# Magic Spells to help me pass my driving test?



## Titania (Nov 1, 2002)

Hello,

Does anyone know of any magic spells that would help me pass my driving test on Thursday? I am so nervous and am of the opinion that only some good white magic and divine intervention would help at this stage!

Any help would be gratefully received, thank you!

Titania


----------



## wolf65 (Sep 3, 2002)

Don't they automatically let everyone pass in the UK? I hear a lot of people drive on the wrong side of the road over there! Just kidding. Good luck on your test!

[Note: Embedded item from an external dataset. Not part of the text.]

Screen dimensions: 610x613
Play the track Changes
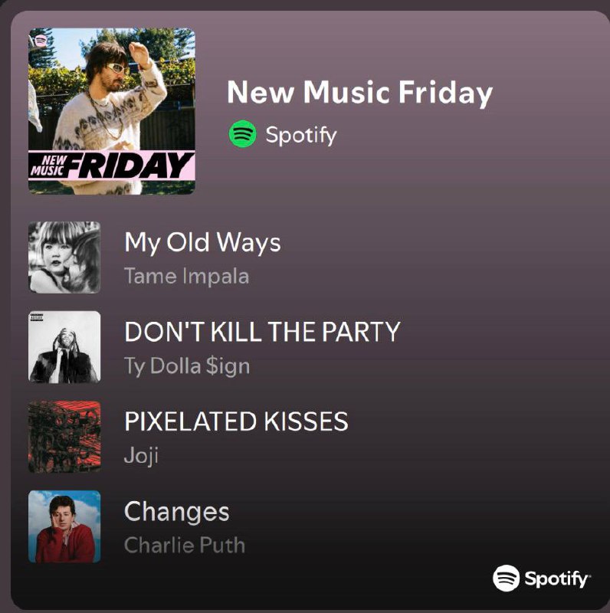177,512
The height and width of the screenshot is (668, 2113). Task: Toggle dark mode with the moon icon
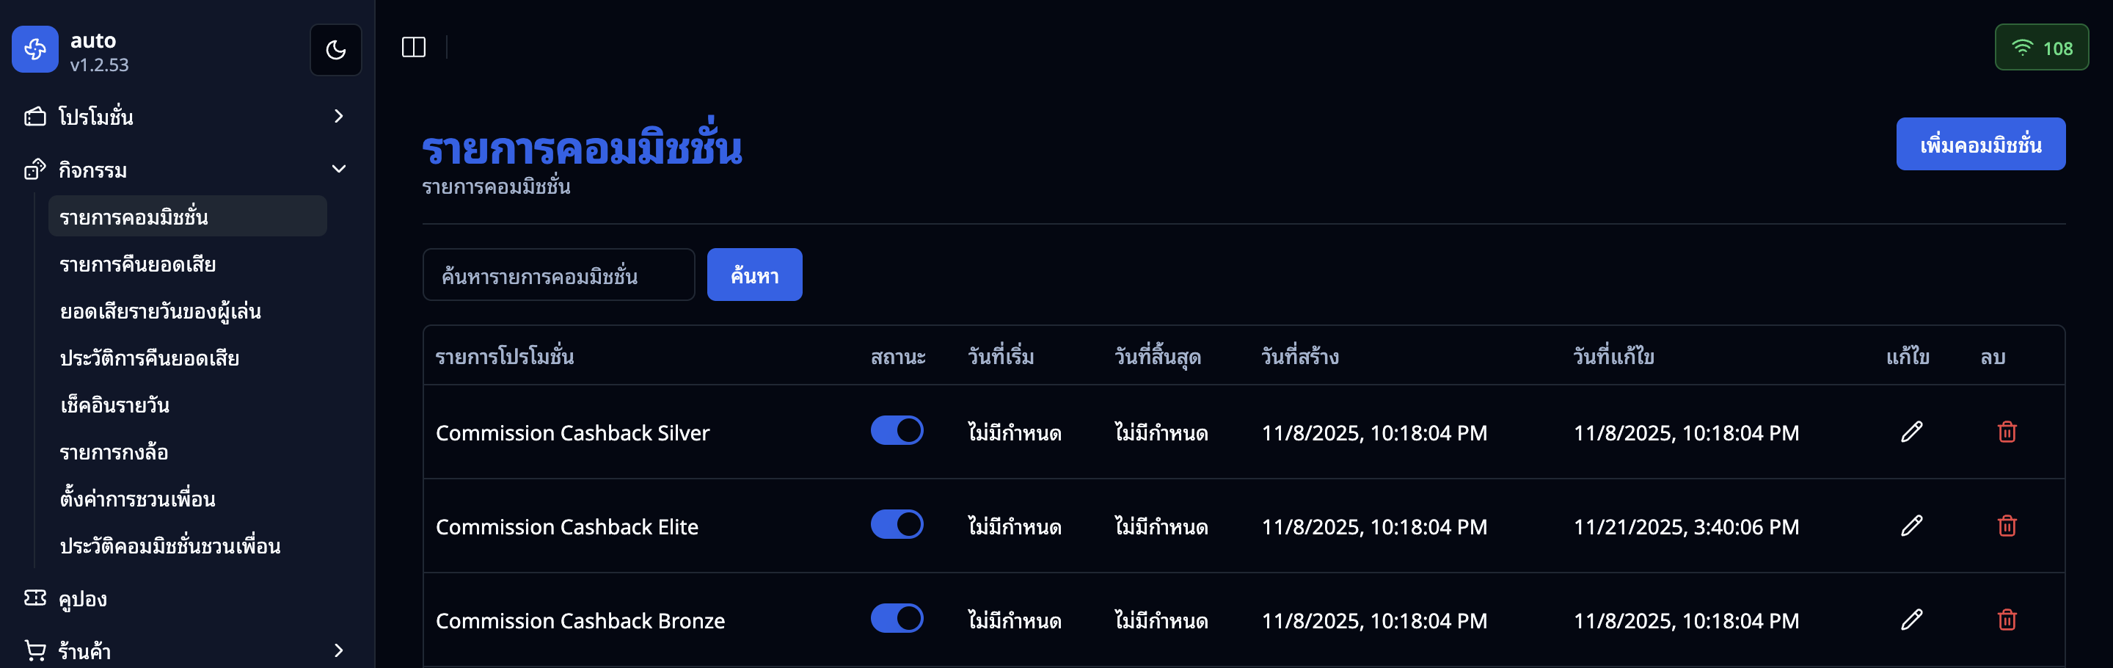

“by the Pricking of My Thumbs, Something Wicked This Way Comes.”


----------



## Gym Whourlfeld (Jan 22, 2003)

First advice on passing your driving test: Remember to leave your white cane at home in the closet. It's a dead give away!
Remain calm no matter what the sheet metal on the fenders are doing (crumpling, scraping, going "Boing!") It's only metal and paint, it can be fixed.
Remember, getting a driver's license is a very common (therefore attainable thing)all sorts of drunks, mental incompetants, emotional train-wrecks have them, so why shouldn't you?
Think POSITIVELY!

"My Insanity is well-respected, until they wiggle free and become a stringer for a tabloid"


----------



## wytchy (May 26, 2003)

I dunno about ones to help you pass... You could see if you can find one to help you be fresh and ready and concentrating...

---A Vampyre Laydee--- "My BITE is worse than my signature!"


----------